OK, I'll admit it. I don't want to be bothered. I don't want to know when you are about to enter the train, and I don't care that you found the most wonderful scarf at the Goodwill Store.
So please, I beg of you, don't ask me to get Twitter'd.
Anyone that has ever seen my book or record collection (or even gawked at my favorite links on my browser tools bar) will realize one thing - I prefer substance over surface. Hence, there is nothing you can really tell me in 140 characters that is going to interest me in the least.
But for whatever reason, Twitter is getting the buzz. It has already passed my "Aunt Valerie" test: nothing is truly ubiquitous until Aunt Valerie starts using it. As an example, I knew Facebook was going to be worth a zillion bucks when she started Friending every relative I've got, and now shares about 20 pictures (of grandchildren, of course) a day. Now, I get to find out when Aunt Valerie is about to hit the mall, or when she is about to start watching General Hospital.
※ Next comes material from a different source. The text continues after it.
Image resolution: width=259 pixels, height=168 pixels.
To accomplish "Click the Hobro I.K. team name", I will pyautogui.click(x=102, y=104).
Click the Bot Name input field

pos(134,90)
I get asked about Twitter at least twice a day, always answering: "It's big, people are into it, and I will never do it." Perhaps I'm just a Cranky Geek, but the last thing I need at any given moment is a Virtual Stool Sample of your life. You know what I'd rather have? A nice email, maybe every month or two, letting me know about the important stuff that is going on.
If nothing else, that will remind me that you are an interesting and deep person, and that I'm glad to know you - something no Tweet will ever do.